Le directeur de l’école, Mamadouba Camara, explique que les dossiers des enseignants, les livres et livrets des élèves, les résultats scolaires, certains diplômes ainsi que les archives de l’établissement ont été emportés par les eaux.
Selon lui, l’établissement est régulièrement confronté aux inondations, mais les dégâts enregistrés cette fois-ci, sont particulièrement importants.
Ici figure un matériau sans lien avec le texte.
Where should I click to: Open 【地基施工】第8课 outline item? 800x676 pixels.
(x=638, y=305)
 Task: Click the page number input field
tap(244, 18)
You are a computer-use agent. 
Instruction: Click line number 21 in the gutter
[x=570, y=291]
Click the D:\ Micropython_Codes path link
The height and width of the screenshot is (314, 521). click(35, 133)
Il appelle les autorités à intervenir rapidement, estimant que la rentrée scolaire pourrait être compromise, sans assistance.
De son côté, le chef du quartier Centre, Sékou Bintou Bangoura, déplore les dégâts humains et matériels enregistrés dans son quartier. Il plaide également pour une aide en faveur des sinistrés.
Mabinty Sylla, une autre victime, dit avoir vécu une journée de désespoir. Une partie du mur de son habitation s’est écroulée sous la pression des eaux, laissant ses biens exposés.
Après cette catastrophe, plusieurs familles restent dans une situation difficile. Une partie des sinistrés a été hébergée à la Maison des jeunes de Coyah.
Les victimes appellent désormais à une assistance urgente pour faire face aux conséquences de cette inondation et retrouver des conditions de vie normales.